MGH   
CCIB
 
CRISPR Sequencing: Data Retrieval

Upon completion of the NGS run, data are analyzed and subsequently made available through our secure data server. Our customers will receive an automated email notification as soon as the data can be accessed through our website.

Please note that your data will only be available for three months after it is released! We strongly encourage our users to download their data as soon as they are available. Our data server is only a temporary storage site, which does not allow long-term archiving of NGS data. All CRISPR Sequencing data generated at our core facility is subject to deletion without notice after three months.

Accessing Your Data:
To access our data server, please log into your account and click on the My Results button. For each sample of your corresponding order, you can now download a compressed file (*.sit) containing the raw NGS data in FASTQ format (there will be one FASTQ file for each sample). Paired-end reads (2 x 150 b) can be read from a single FASTQ file in which the entries for the first read (1) and second read (2) from each pair alternate. The first read in each pair comes before the second. In addition, a FASTA file of algorithmically called CRISPR "variants" as well as a Multiple Alignment file will be provided for each sample. A sample data package illustrating the data delivery can be found here. For a short description of our algorithm used to perform CRISPR variant detection, please see here.

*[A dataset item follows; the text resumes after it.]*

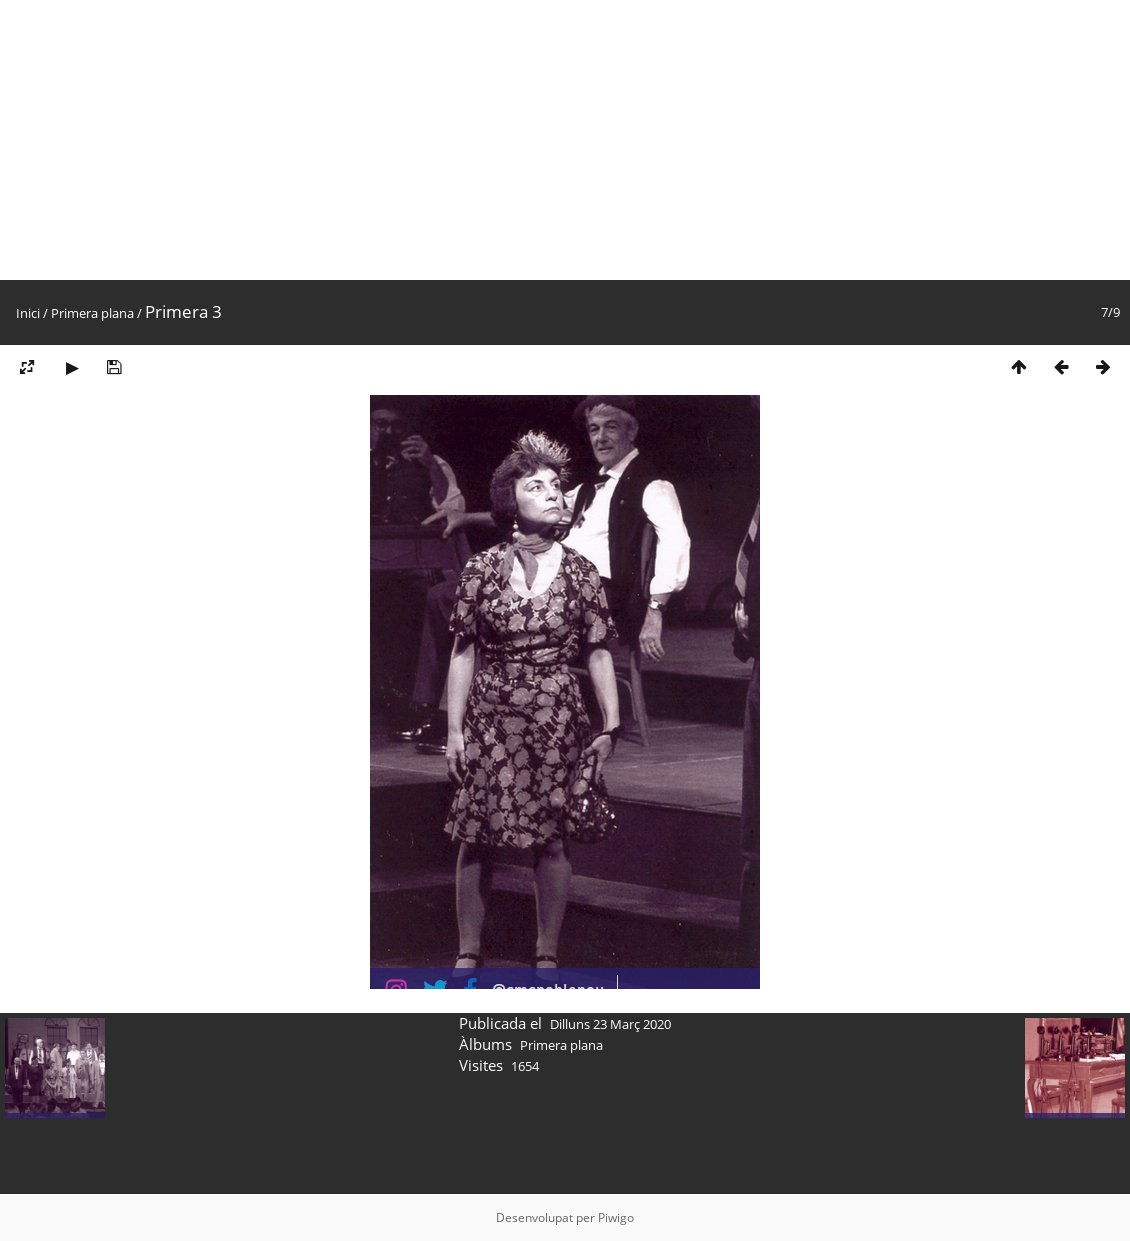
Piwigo (616, 1217)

If you chose to perform your own analysis and want to separate the FASTQ files into read 1 and read 2 prior to their import into your preferred analysis pipeline, you can use this simple Python program.

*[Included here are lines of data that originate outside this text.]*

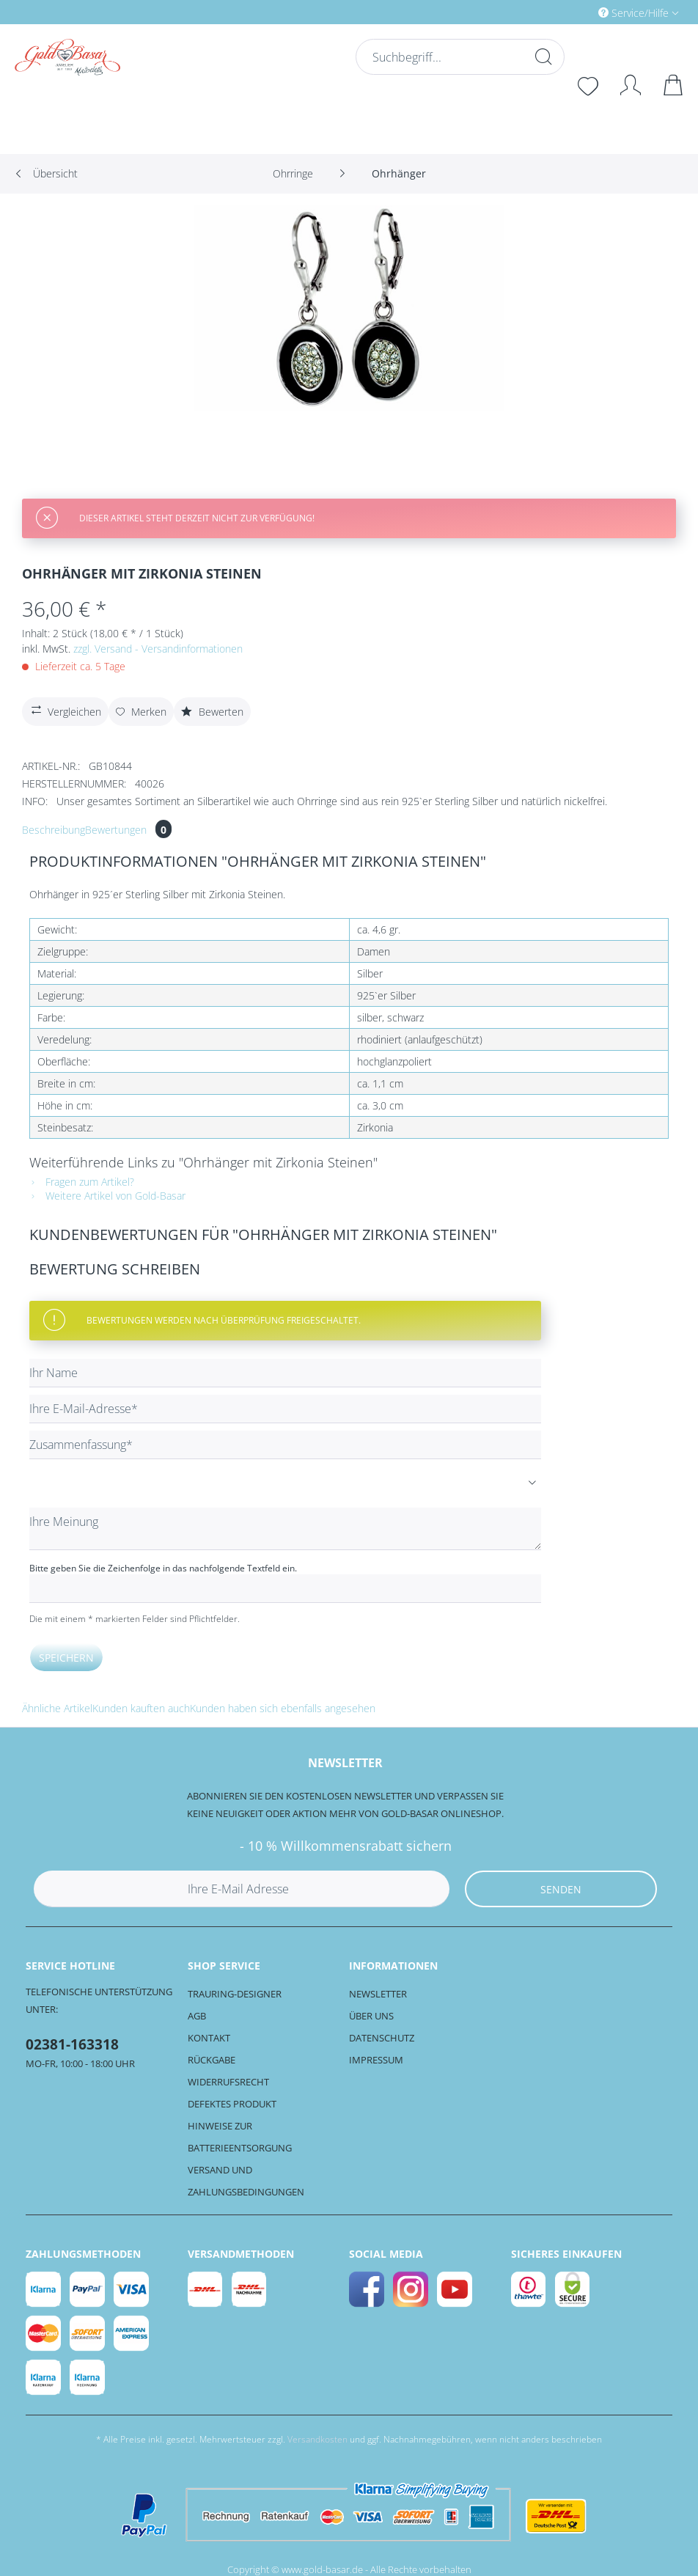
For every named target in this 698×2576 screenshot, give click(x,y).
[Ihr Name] (285, 1373)
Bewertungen (128, 830)
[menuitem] (576, 12)
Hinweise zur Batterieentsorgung (240, 2136)
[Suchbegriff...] (458, 57)
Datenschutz (381, 2037)
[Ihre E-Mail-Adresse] (285, 1409)
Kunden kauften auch (141, 1708)
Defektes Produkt (232, 2103)
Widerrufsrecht (228, 2081)
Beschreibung (53, 830)
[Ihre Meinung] (285, 1529)
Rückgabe (211, 2059)
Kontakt (209, 2037)
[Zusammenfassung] (285, 1445)
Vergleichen (64, 710)
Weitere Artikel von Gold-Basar (107, 1196)
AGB (197, 2015)
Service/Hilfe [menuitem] (635, 13)
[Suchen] (541, 56)
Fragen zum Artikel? (81, 1182)
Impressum (376, 2059)
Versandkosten (317, 2439)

Note regarding heterogeneous lengths in samples submitted for NGS:
If you are submitting DNA samples of different lengths for NGS, please keep in mind that the analysis process does not guarantee the representation of input DNA of different lengths. For example, if the user submission is an equal mix by mass of 300 bp and 200 bp fragments (e.g. PCR amplicons), the sequence data will reflect the opposing consequences of two influences: (i) the input DNA contains fragments in a 3:2 numerical proportion favoring the 200 bp fragments, and (ii) the analysis method will underrepresent 200 bp fragments because of size bias in the creation of the fragment library.

Decompression Software:
To open compressed *.sit files (which are actually .zip files) on your computer, you can use Stuffit Expander (free) or WinZip (trial version). To download, please select the appropriate link below. You can also use the Linux unzip command.

Stuffit Expander
WinZip for Windows
WinZip for Mac


Please note:
*.seq files are plain text files containing your sequence in FASTA format and can be opened with any software capable of viewing plain text or FASTA format files (text editor software such as Word, NotePad, etc.). You may also change the file extension from *.seq to *.txt.